**YOUR TASK**
Render the stretch of lines from the one containing "Find the location of a particular element. The image" through the one containing "skin-crab is located" as a two-column CSV with the headers input and output. Put each text and its answer in one row, with each value in a single quoted field and line breaks replaced by spaces, and leave out the pictures.

START STUDY MATERIAL

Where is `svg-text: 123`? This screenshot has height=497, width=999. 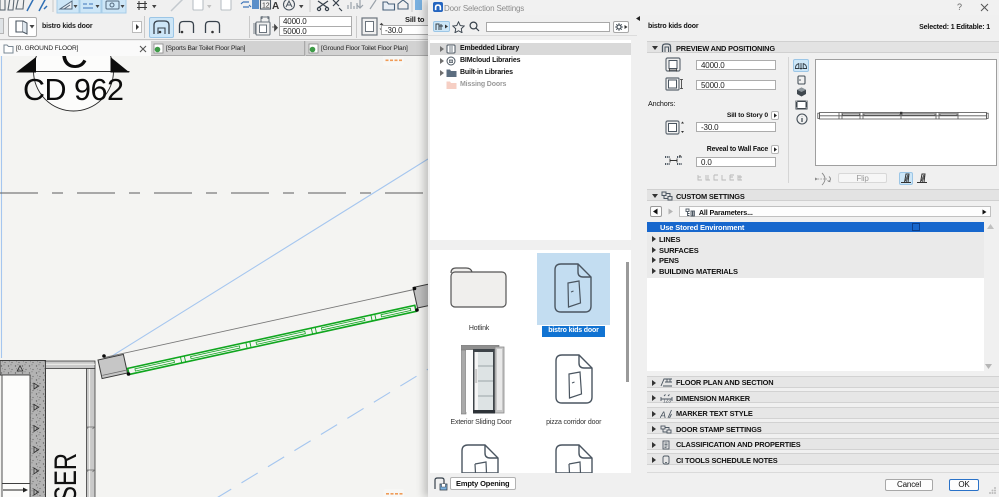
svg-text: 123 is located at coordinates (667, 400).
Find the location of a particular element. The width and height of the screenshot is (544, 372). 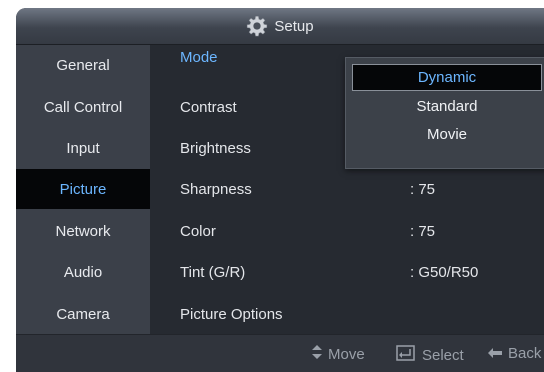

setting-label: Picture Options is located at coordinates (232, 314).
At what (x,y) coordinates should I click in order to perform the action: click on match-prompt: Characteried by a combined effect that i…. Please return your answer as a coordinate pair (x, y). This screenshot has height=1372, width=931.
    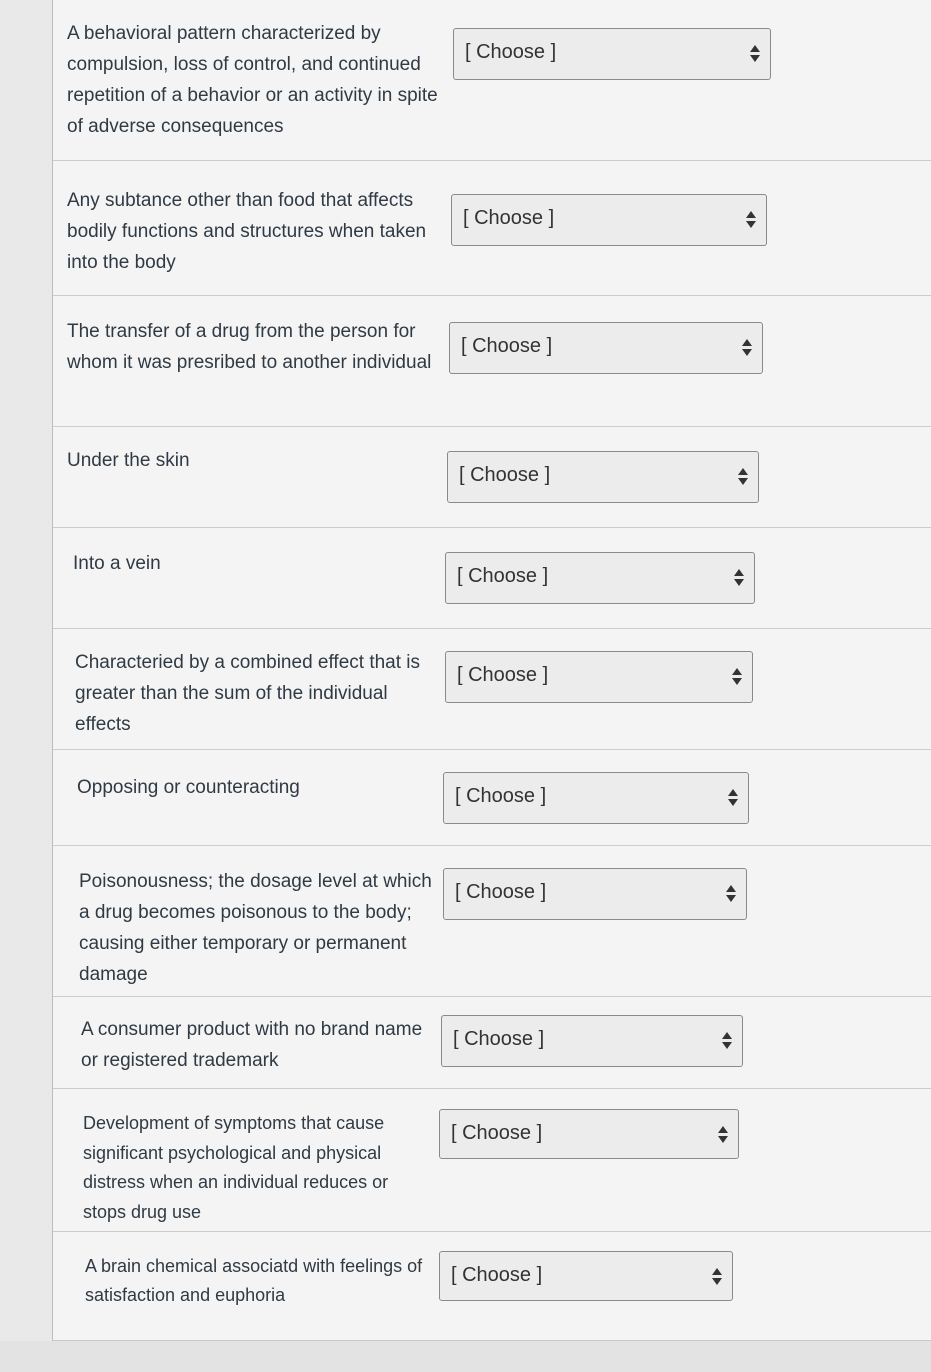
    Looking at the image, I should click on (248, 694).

END STUDY MATERIAL
START STUDY MATERIAL

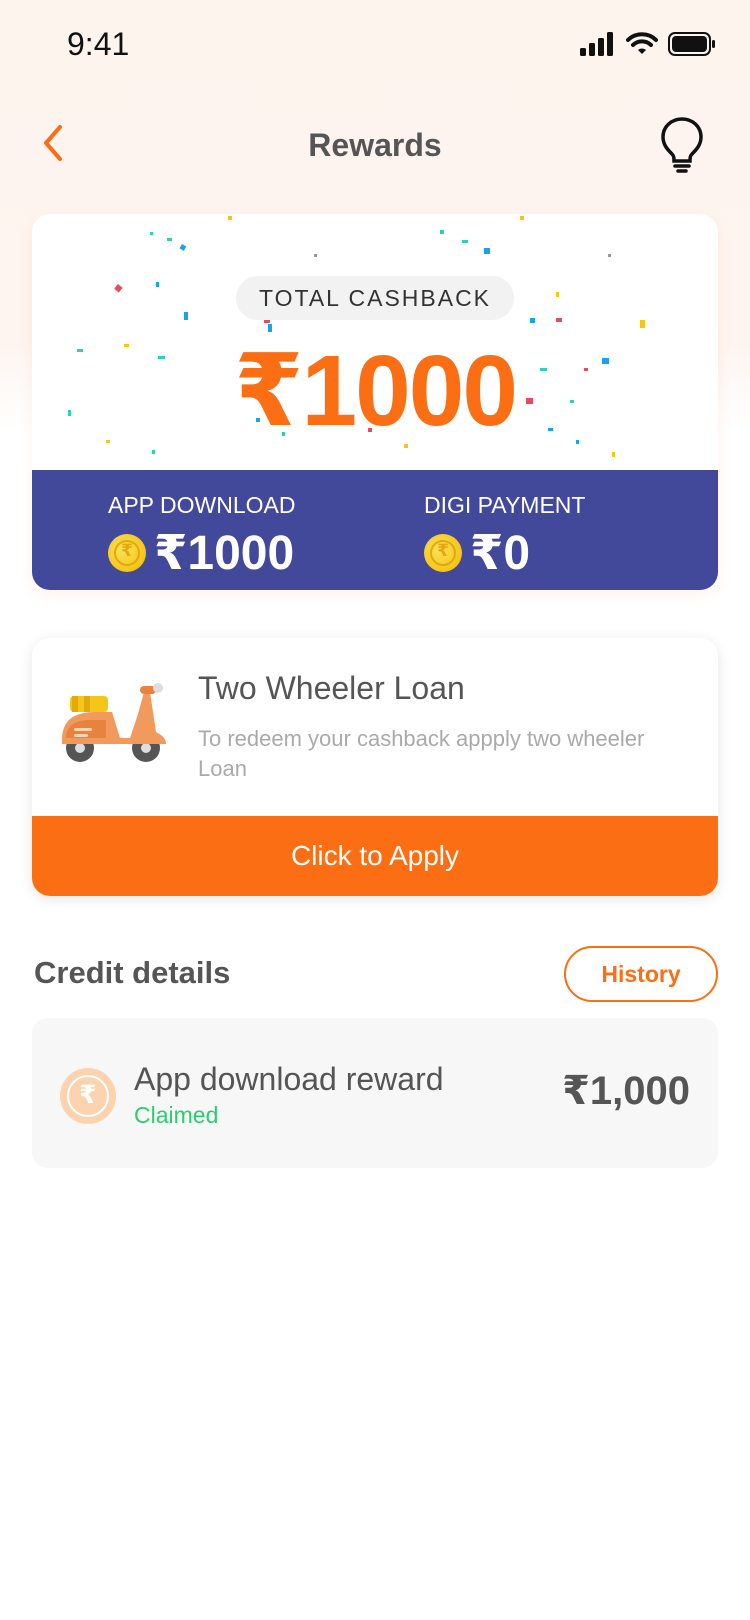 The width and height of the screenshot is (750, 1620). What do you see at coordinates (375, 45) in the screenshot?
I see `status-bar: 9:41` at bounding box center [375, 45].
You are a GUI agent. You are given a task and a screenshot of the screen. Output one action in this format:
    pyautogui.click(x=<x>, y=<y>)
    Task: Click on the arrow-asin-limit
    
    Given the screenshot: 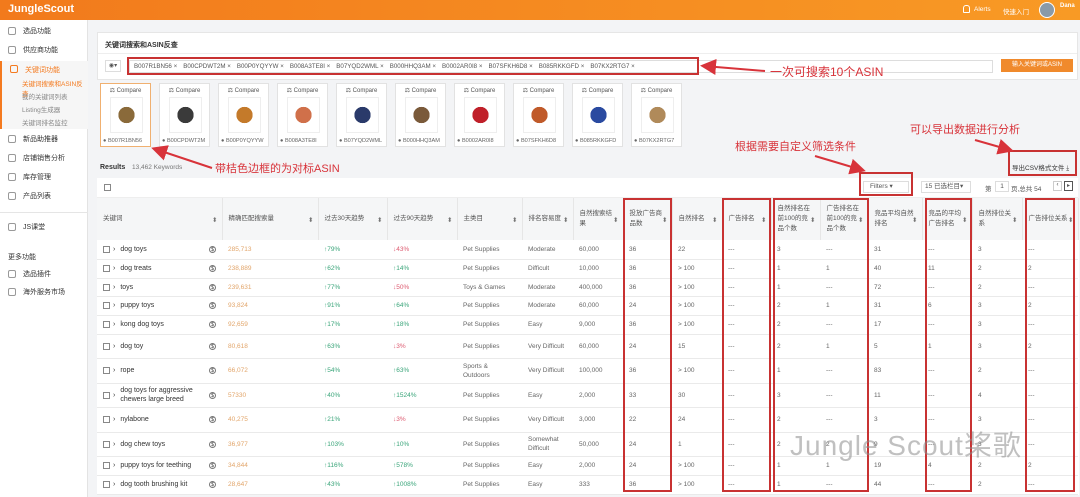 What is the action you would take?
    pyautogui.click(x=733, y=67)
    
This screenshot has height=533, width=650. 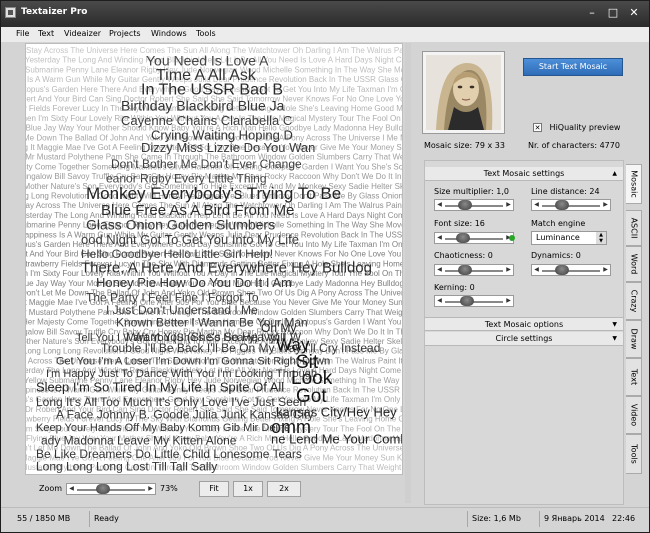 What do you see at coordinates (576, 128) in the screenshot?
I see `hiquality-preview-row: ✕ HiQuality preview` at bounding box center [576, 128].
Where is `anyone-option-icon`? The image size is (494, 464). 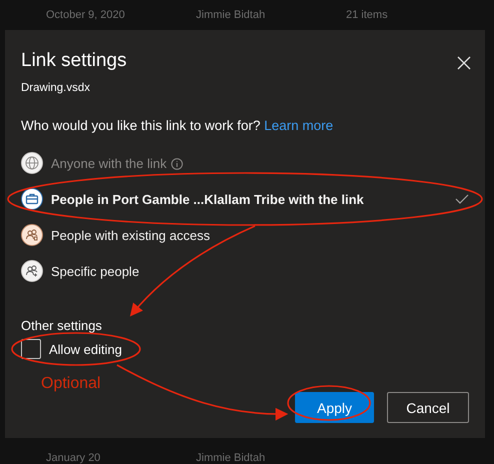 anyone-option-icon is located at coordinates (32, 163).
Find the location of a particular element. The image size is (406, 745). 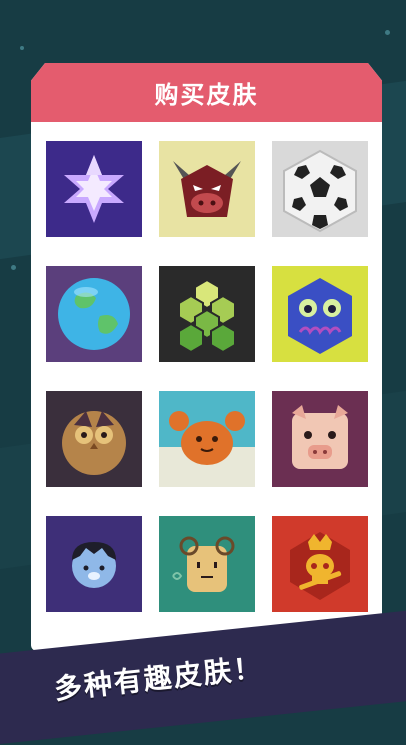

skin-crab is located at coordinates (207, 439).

END STUDY MATERIAL

**SOLUTION FOR THIS TASK**
input,output
"Find the location of a particular element. The image size is (406, 745).","skin-crab is located at coordinates (207, 439)."